### Directions
Copy out every line of the material below word for word, without changing anything.

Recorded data
────────────────

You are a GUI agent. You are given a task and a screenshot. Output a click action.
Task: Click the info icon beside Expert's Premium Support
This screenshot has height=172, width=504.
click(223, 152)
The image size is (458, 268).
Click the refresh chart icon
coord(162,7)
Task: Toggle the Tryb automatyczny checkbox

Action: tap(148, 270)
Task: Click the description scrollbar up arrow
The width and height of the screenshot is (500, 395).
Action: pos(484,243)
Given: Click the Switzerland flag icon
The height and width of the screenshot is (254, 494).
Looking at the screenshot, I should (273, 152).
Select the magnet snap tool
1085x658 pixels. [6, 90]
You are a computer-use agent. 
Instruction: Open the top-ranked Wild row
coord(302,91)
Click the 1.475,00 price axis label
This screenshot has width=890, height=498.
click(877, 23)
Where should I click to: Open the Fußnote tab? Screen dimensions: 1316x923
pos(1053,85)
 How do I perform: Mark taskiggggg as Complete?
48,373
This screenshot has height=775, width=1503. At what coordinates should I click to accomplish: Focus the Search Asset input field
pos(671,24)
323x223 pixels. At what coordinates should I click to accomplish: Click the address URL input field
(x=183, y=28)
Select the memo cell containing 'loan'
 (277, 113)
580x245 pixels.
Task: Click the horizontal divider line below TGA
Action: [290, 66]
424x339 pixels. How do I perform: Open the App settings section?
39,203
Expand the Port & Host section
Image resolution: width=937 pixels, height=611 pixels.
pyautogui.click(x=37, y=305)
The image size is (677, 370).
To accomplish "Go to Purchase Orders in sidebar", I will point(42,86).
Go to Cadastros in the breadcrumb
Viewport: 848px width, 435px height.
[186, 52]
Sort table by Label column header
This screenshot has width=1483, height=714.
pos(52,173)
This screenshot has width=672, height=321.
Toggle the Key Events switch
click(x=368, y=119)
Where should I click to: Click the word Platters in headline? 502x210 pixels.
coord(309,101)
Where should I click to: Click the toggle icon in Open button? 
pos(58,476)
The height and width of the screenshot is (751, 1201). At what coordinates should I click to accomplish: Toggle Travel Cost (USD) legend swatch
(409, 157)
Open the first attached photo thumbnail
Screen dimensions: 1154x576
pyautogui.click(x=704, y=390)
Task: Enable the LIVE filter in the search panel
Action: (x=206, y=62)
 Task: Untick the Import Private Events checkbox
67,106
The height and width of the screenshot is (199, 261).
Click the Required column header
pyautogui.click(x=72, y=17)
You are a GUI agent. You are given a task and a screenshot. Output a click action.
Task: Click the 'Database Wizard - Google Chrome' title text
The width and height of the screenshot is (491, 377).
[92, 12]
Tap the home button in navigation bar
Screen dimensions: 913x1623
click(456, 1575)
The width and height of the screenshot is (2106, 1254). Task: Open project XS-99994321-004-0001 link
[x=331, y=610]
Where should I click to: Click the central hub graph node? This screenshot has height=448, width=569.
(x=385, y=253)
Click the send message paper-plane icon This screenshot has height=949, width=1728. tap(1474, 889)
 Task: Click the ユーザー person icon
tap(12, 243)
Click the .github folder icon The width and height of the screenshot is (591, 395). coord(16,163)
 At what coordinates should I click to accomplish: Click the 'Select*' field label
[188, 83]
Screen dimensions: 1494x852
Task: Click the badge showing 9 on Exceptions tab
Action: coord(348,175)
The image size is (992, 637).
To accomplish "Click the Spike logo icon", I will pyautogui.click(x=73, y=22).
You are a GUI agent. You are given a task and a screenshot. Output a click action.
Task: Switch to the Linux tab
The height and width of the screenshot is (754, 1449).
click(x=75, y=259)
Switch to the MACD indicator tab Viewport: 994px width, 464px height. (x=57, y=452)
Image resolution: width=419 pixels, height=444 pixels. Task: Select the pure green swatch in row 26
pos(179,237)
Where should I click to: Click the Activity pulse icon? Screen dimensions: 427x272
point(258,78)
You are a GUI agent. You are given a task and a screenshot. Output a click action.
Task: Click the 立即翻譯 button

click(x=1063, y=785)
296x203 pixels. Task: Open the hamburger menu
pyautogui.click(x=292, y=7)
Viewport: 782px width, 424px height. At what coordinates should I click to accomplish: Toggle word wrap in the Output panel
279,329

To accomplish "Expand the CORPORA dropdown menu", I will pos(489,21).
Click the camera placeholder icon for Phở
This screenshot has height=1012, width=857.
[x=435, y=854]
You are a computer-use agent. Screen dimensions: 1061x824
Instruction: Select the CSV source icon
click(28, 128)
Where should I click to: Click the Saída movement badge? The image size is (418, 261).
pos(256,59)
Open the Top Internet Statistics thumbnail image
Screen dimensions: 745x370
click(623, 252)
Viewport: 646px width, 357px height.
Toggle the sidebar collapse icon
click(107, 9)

────────────────

### Output of the task
You are a GUI agent. You are given a task and a screenshot. Output a click action.
Task: Click the info icon beside Expert's Premium Support
This screenshot has height=172, width=504.
click(223, 152)
The image size is (458, 268).
Click the refresh chart icon
coord(162,7)
Task: Toggle the Tryb automatyczny checkbox

Action: tap(148, 270)
Task: Click the description scrollbar up arrow
The width and height of the screenshot is (500, 395).
Action: pos(484,243)
Given: Click the Switzerland flag icon
The height and width of the screenshot is (254, 494).
Looking at the screenshot, I should (273, 152).
Select the magnet snap tool
1085x658 pixels. [6, 90]
You are a computer-use agent. 
Instruction: Open the top-ranked Wild row
coord(302,91)
Click the 1.475,00 price axis label
This screenshot has width=890, height=498.
click(877, 23)
Where should I click to: Open the Fußnote tab? Screen dimensions: 1316x923
pos(1053,85)
 How do I perform: Mark taskiggggg as Complete?
48,373
This screenshot has height=775, width=1503. At what coordinates should I click to accomplish: Focus the Search Asset input field
pos(671,24)
323x223 pixels. At what coordinates should I click to accomplish: Click the address URL input field
(x=183, y=28)
Select the memo cell containing 'loan'
 (277, 113)
580x245 pixels.
Task: Click the horizontal divider line below TGA
Action: [290, 66]
424x339 pixels. How do I perform: Open the App settings section?
39,203
Expand the Port & Host section
Image resolution: width=937 pixels, height=611 pixels.
pyautogui.click(x=37, y=305)
The image size is (677, 370).
To accomplish "Go to Purchase Orders in sidebar", I will point(42,86).
Go to Cadastros in the breadcrumb
Viewport: 848px width, 435px height.
[186, 52]
Sort table by Label column header
This screenshot has width=1483, height=714.
pos(52,173)
This screenshot has width=672, height=321.
Toggle the Key Events switch
click(x=368, y=119)
Where should I click to: Click the word Platters in headline? 502x210 pixels.
coord(309,101)
Where should I click to: Click the toggle icon in Open button? 
pos(58,476)
The height and width of the screenshot is (751, 1201). At what coordinates should I click to accomplish: Toggle Travel Cost (USD) legend swatch
(409, 157)
Open the first attached photo thumbnail
Screen dimensions: 1154x576
pyautogui.click(x=704, y=390)
Task: Enable the LIVE filter in the search panel
Action: (x=206, y=62)
 Task: Untick the Import Private Events checkbox
67,106
The height and width of the screenshot is (199, 261).
Click the Required column header
pyautogui.click(x=72, y=17)
You are a GUI agent. You are given a task and a screenshot. Output a click action.
Task: Click the 'Database Wizard - Google Chrome' title text
The width and height of the screenshot is (491, 377).
[92, 12]
Tap the home button in navigation bar
Screen dimensions: 913x1623
click(456, 1575)
The width and height of the screenshot is (2106, 1254). Task: Open project XS-99994321-004-0001 link
[x=331, y=610]
Where should I click to: Click the central hub graph node? This screenshot has height=448, width=569.
(x=385, y=253)
Click the send message paper-plane icon This screenshot has height=949, width=1728. tap(1474, 889)
 Task: Click the ユーザー person icon
tap(12, 243)
Click the .github folder icon The width and height of the screenshot is (591, 395). coord(16,163)
 At what coordinates should I click to accomplish: Click the 'Select*' field label
[188, 83]
Screen dimensions: 1494x852
Task: Click the badge showing 9 on Exceptions tab
Action: coord(348,175)
The image size is (992, 637).
To accomplish "Click the Spike logo icon", I will pyautogui.click(x=73, y=22).
You are a GUI agent. You are given a task and a screenshot. Output a click action.
Task: Switch to the Linux tab
The height and width of the screenshot is (754, 1449).
click(x=75, y=259)
Switch to the MACD indicator tab Viewport: 994px width, 464px height. (x=57, y=452)
Image resolution: width=419 pixels, height=444 pixels. Task: Select the pure green swatch in row 26
pos(179,237)
Where should I click to: Click the Activity pulse icon? Screen dimensions: 427x272
point(258,78)
You are a GUI agent. You are given a task and a screenshot. Output a click action.
Task: Click the 立即翻譯 button

click(x=1063, y=785)
296x203 pixels. Task: Open the hamburger menu
pyautogui.click(x=292, y=7)
Viewport: 782px width, 424px height. At what coordinates should I click to accomplish: Toggle word wrap in the Output panel
279,329

To accomplish "Expand the CORPORA dropdown menu", I will pos(489,21).
Click the camera placeholder icon for Phở
This screenshot has height=1012, width=857.
[x=435, y=854]
You are a computer-use agent. Screen dimensions: 1061x824
Instruction: Select the CSV source icon
click(28, 128)
Where should I click to: Click the Saída movement badge? The image size is (418, 261).
pos(256,59)
Open the Top Internet Statistics thumbnail image
Screen dimensions: 745x370
click(623, 252)
Viewport: 646px width, 357px height.
Toggle the sidebar collapse icon
click(107, 9)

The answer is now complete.